No es algo fácil de hacer y hasta podría ser que no nos guste, o que no queramos hacerlo porque nos da vergüenza que sepan que estamos fallando. La vergüenza pertenece al ambiente del ego, y el ego y sus miedos nos juegan en general malas pasadas. Podría ser que te preguntes: ¿miedos de qué? Miedo de lo que otros puedan pensar de mí. Y dado que yo me he propuesto hablar de mis propias vivencias acá estoy con una de ellas.

Les cuento queridos amigos que me leen, que embalada en una conversación con un amigo muy cercano, me encontré diciéndole tolo lo que conscientemente había decidido no decirle porque no quería que se ofenda. Pero olvidé mi propuesta y allí considero que estuvo el error. Y ahora yo me pregunto: ¿Qué puede haber originado ese olvido?

A veces un olvido puede ocurrir porque perdí el foco de mi propuesta, y otras veces es algo que se origina en las “Altas Esferas” pues ese error me es enviado para que yo reconsidere la propuesta. Por ejemplo: en vez de que sea “no se lo voy a decir”, que sea “se lo diré pero cuidando las palabras, la forma, y los tonos para que no se ofenda y para que podamos entendernos”.

Sé que hablando y sonriendo como para que la otra persona sienta el cariño que le tenemos, podemos hacer y hacernos mucho bien.

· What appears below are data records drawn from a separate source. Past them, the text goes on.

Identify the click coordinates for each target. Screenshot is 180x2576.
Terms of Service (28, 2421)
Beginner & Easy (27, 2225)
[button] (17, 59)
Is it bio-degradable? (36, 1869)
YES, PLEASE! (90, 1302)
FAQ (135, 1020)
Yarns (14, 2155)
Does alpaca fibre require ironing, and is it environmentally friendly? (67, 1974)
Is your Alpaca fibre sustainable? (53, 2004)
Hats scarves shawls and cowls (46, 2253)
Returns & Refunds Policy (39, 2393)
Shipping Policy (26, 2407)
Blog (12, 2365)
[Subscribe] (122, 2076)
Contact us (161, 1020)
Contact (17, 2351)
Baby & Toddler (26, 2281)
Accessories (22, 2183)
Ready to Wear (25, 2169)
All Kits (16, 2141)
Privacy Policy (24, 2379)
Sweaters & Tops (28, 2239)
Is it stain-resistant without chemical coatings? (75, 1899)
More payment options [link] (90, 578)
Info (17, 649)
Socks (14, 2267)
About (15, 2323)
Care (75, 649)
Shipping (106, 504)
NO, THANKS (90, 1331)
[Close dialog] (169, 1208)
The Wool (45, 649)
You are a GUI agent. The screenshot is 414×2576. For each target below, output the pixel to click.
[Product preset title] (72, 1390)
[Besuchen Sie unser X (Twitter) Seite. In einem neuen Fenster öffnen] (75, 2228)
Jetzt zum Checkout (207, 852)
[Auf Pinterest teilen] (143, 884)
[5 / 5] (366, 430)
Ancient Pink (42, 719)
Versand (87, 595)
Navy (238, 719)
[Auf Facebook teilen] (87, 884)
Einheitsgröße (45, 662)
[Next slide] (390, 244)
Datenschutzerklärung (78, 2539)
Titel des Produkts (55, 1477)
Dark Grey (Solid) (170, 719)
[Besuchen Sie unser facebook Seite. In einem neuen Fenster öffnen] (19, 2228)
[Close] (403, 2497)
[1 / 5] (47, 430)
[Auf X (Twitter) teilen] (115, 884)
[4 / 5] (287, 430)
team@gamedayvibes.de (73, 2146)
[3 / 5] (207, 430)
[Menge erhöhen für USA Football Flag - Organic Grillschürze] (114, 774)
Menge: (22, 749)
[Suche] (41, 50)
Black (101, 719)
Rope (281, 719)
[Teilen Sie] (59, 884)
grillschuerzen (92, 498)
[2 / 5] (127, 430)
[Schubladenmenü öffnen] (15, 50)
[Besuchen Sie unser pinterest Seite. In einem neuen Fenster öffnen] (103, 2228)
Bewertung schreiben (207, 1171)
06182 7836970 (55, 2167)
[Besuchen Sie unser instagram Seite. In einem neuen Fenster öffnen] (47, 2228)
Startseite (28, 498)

Es un beneficio para ambos lados, que va y viene, de ida y de vuelta. Acá veo que hay un “Orden”, un “Equilibrio”, un “Centro”, y un “Ordenarse interna y externamente”. Y eso no es ser rígido como algunos me dicen, ni es estar atado a patrones, eso nace de la exploración y del descubrimiento personal, del auto–conocimiento, del trabajo interior y del respeto por sí mismo. Aquí podría contar otra vivencia personal al respecto.

Recientemente estando con uno de mis médicos al que le había ido a pedir algunos análisis y recetas y comentarle cómo me estaba sintiendo con mi salud, lo encontré tan apurado que me olvidé de decirle un montón de cosas. La sorpresa de encontrarlo así, apuradísimo, (se ve que yo era su último turno ese día), me dejó muda. No puedo decir que no me auscultó, me pesó, me tomó la presión, se enteró de cómo estaba mi sangre apretándome el dedo índice de mi mano derecha con una prensa especial, todo eso en exactamente 10 minutos, me dijo que estoy muy bien, me saludó y se fue.

Me quedé sentada en la sala de espera, que estaba totalmente vacía, y no me permití pensar mal de él. No dejé que se destruyera la buena opinión que me merecía como médico. Me dije: “Aparte de ejercer la medicina, él tiene su vida personal, que no conozco, puede tener hijos, esposa, parientes y cosas personales que atender con urgencia, tener algún turno que cumplir…

En fin, voy a volver a pedir un turno y cuando le lleve los análisis que sí me ordenó, veré si puedo decirle todo lo que antes no le dije porque su apuro me dejó totalmente muda. Para mí hablar sin ofender, sabiendo cuánto eso me cuesta hacer, es también un delicado trabajo espiritual que aporta al crecimiento de ambas personas.